The formal USS consultation on the revised pension closes in two days time this Friday. Please take advantage of your opportunity to respond. They don’t make it easy (they wouldn’t, would they); you need your USS member number and your National Insurance Number. You will be able to find your member number on any official USS correspondence, including the invitation to respond, or you can call University extension 22445 and ask. You then go to this web page (https://www.ussconsultation.co.uk/members/sign_in) and sign in. Realistically, comments at this formal stage can only affect details of the proposed scheme; we have already reached (reluctant) agreement about the core of the changes.
I’d caution you about using the various benefit calculators; I have seen three (UCU, UCEA, USS) and they all make different fragile assumptions.
The hard core of what has been imposed on us is the inadequate inflation protection.

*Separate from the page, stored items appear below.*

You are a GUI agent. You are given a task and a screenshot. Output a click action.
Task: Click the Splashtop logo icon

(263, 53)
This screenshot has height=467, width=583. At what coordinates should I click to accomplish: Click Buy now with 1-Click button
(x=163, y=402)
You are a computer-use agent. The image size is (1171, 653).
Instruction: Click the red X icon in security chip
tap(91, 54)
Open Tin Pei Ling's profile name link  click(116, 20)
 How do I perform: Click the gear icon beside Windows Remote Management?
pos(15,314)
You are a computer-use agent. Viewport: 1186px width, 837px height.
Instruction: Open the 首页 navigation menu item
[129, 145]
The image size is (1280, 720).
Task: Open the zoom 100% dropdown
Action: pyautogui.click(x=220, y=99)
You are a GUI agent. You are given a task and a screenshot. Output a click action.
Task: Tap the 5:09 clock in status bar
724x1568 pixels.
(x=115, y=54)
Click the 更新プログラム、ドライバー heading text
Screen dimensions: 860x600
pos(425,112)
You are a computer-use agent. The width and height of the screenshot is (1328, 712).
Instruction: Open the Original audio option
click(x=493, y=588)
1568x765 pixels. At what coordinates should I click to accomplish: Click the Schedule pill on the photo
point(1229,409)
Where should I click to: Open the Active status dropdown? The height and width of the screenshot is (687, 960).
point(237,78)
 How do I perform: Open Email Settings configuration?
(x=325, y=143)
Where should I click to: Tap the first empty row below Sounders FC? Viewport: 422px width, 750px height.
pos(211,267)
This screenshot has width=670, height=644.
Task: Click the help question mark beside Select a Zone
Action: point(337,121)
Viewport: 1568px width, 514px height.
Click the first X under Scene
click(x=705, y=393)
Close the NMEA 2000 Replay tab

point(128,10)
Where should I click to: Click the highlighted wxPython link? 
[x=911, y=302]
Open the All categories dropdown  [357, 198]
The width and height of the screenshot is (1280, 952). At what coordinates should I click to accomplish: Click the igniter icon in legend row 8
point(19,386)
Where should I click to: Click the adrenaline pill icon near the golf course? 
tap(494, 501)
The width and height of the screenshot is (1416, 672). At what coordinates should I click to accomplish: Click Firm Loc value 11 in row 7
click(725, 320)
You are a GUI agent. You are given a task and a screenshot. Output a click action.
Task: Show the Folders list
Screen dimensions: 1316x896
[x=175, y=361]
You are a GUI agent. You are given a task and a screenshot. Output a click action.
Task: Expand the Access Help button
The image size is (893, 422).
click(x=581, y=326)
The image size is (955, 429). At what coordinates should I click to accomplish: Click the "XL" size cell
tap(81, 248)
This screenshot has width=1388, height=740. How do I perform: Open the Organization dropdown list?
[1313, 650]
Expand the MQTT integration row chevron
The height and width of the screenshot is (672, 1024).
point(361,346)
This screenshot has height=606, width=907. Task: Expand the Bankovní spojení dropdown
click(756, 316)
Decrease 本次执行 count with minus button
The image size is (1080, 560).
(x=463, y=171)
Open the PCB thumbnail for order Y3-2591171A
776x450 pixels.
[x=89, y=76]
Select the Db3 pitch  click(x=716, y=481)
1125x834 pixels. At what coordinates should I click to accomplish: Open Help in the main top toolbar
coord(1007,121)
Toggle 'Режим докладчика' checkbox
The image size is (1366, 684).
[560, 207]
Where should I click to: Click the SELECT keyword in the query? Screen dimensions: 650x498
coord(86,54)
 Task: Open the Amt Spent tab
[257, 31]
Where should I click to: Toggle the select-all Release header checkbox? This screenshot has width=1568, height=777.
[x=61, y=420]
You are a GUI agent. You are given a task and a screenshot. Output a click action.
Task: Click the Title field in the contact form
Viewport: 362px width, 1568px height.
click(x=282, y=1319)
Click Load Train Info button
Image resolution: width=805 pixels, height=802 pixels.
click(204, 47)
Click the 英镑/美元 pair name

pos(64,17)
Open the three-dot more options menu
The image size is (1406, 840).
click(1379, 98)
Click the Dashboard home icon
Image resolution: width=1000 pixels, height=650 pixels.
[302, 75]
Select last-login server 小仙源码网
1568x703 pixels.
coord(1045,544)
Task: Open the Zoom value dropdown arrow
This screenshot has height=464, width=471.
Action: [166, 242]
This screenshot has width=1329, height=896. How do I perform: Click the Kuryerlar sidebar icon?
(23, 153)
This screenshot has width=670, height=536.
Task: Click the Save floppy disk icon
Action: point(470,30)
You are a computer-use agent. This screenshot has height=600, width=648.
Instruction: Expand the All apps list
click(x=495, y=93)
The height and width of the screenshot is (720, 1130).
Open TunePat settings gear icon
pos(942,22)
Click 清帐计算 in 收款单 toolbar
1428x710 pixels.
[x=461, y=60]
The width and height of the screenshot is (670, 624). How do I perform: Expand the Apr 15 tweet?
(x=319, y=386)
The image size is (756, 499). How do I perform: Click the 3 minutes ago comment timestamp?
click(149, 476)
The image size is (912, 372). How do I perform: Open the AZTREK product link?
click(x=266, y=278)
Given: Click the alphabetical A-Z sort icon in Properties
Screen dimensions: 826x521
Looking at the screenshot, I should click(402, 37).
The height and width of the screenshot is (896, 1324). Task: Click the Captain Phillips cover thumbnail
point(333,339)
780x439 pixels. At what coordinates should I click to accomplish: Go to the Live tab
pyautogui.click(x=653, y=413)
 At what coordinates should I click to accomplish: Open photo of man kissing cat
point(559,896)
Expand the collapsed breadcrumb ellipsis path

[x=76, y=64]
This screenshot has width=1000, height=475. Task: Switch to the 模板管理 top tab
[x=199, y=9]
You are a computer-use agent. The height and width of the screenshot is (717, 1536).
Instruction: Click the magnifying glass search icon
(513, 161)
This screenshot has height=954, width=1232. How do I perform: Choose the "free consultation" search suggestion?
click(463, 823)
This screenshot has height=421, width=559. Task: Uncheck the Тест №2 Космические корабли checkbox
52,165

They call it USS inflation and it is slightly worse than CPI (with restrictions above 5%). The graph below should explain the problem. It’s based on ONS figures and only goes back to 1989, as that’s the first date of official CPI numbers.
Click on it if you need a bigger version.
You can see the problem at a glance. If we had no career advancement and no annual increments, we would expect our pay to rise at the same rate as average annual pay in the UK. Thus even without annual increments or promotion, we would expect the 1/80th of a £20,000 salary that we earned in 1989 to be worth £650 if it were based on final salary, as average pay has multiplied by a factor of 2.6 over the period. In contrast, USS inflation (capped CPI) has only multiplied by a factor of 1.88 over the period, so even with the improved 1/75 accrual rate, you only get a pension of £501 twenty-five years later. You lose even without taking account of career progression. The teachers, in TPS, have negotiated inflation protection of CPI+1.6%; this roughly keeps up with average pay.
Why did the teachers get a better deal? Perhaps because of greater Union strength and militancy. The sad reality is that our scheme is supposed to be fully funded; there is meant to be enough money in it to pay our pensions. That allows the government pensions regulator, the USS staff, and the USS trustees (typically from the banking and government sectors) to impose very conservative actuarial assumption to force down benefits. They have even adopted de-risking which is banking-talk for deliberately selecting worse-performing investments which make the deficit bigger. And they have imposed a defined contribution section because, in their language, it is risk-free. It’s risk-free because we take all the risk. The teacher’s scheme, on the other hand, has no money at all, so they don’t have any actuarial rules to follow.
So what can you usefully say in your response? Feel free to rehearse the sad story above, but I doubt you’ll get far. I would concentrate on the defined contribution component, and address a couple of key issues:
- The new USS is a very complex hybrid scheme. There is legacy final salary, legacy added years AVC, Prudential AVC, CRB, DB (with optional extra matched and unmatched contributions) and possibly a further cash purchase AVC option. This all gives the scheme staff an opportunity to spend money and impose fees. Insist that the fees on the DB parts of the scheme be kept low, well below the current 0.84% average as we are a very big scheme which should be very efficient.
- All the risk in the DB part is carried by us, the members. So we (not the trustees) should be able to select the range of investment vehicles on offer. A member-led panel should be created for the purpose. We are likely to want various sorts of ethical and low-fees funds.